* Extrait donné:

---

Vu les procédures suivantes :
La société d'encouragement à l'élevage du trotteur français (SETF) a demandé au juge des référés du tribunal administratif de Paris, statuant sur le fondement des dispositions de l'article L. 521-3 du code de justice administrative, d'enjoindre à la société Gold Leiw SA et à M. B... A... de lui verser la somme de 330 129,90 euros, correspondant au montant des allocations et primes restant dues en exécution de la disqualification de chevaux.
Par une ordonnance n° 2320112 du 9 octobre 2023, le juge des référés du tribunal administratif de Paris a enjoint à M. A... et à la société Gold Leiw SA de verser solidairement à la SETF la somme demandée, dans un délai de huit jours à compter de la notification de sa décision, sous astreinte de 100 euros par jour de retard.

---

* Données fournies:

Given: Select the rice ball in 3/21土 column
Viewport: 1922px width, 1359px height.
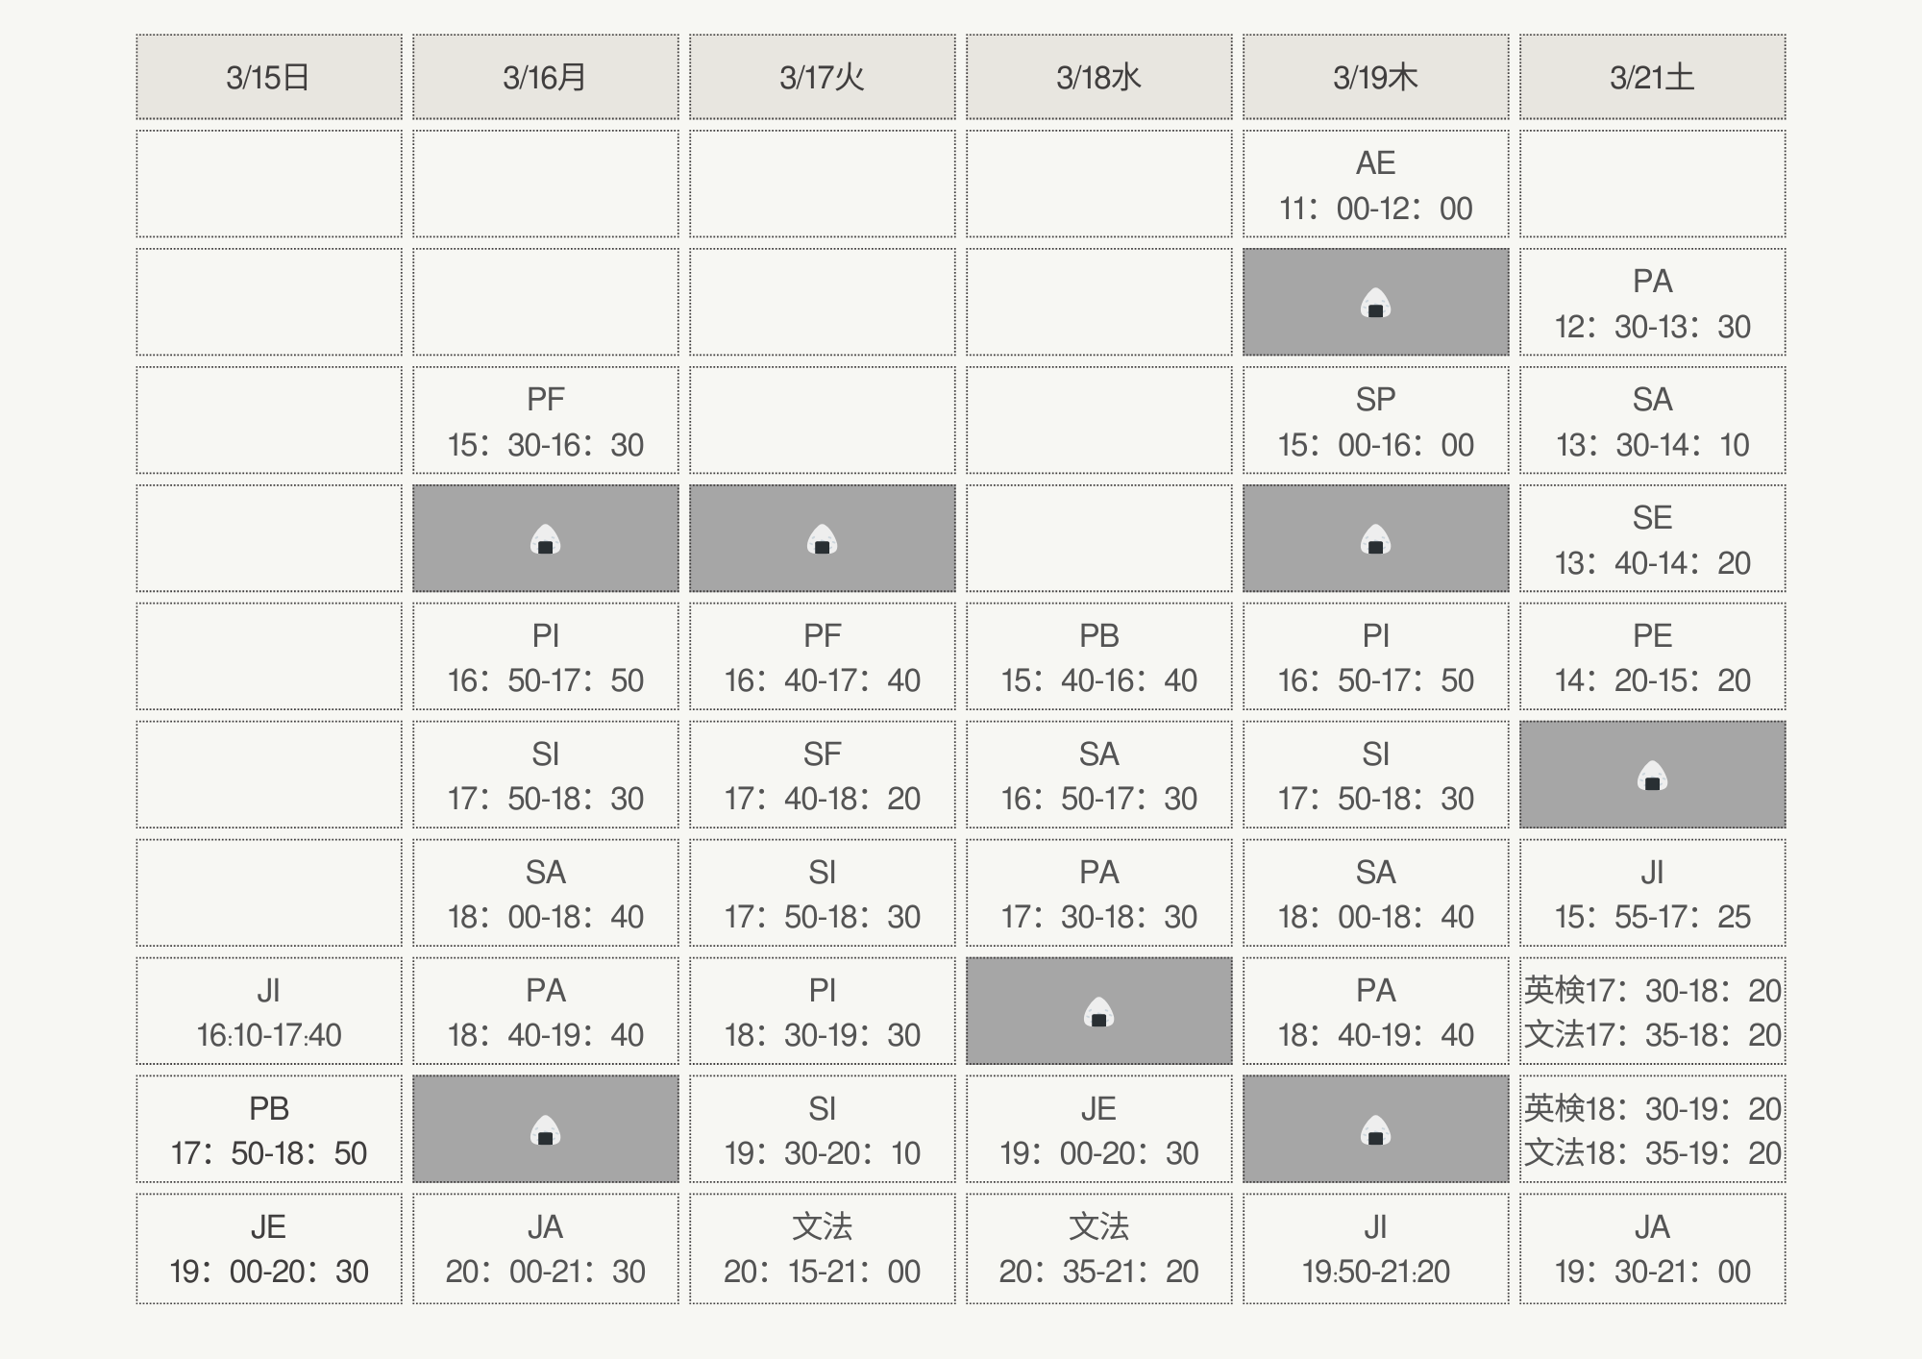Looking at the screenshot, I should pyautogui.click(x=1652, y=776).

---

* Objectif visé: Poursuivez, s'il vous plaît, le texte sur le litige entre la SETF et la société Gold Leiw SA en reprenant juste après sa dernière phrase. Vous n'avez pas besoin des lignes pour ce travail.

* Réponse proposée:
1° Sous le n° 490494, par un pourvoi sommaire, un mémoire complémentaire et un mémoire en réplique, enregistrés les 26 décembre 2023 et 10 janvier et 30 avril 2024 au secrétariat du contentieux du Conseil d'Etat, M. A... et la société Gold Leiw SA demandent au Conseil d'Etat :
1°) d'annuler cette ordonnance ;
2°) de mettre à la charge de la SETF la somme de 3 500 euros au titre de l'article L. 761-1 du code de justice administrative.
2° Sous le n° 491154, par une requête enregistrée le 24 janvier 2024, M. A... et la société Gold Leiw SA demandent au Conseil d'Etat d'ordonner, en application des dispositions de l'article R. 821-5 du code de justice administrative, qu'il soit sursis à l'exécution de l'ordonnance du 9 octobre 2023 du juge des référés du tribunal administratif de Paris.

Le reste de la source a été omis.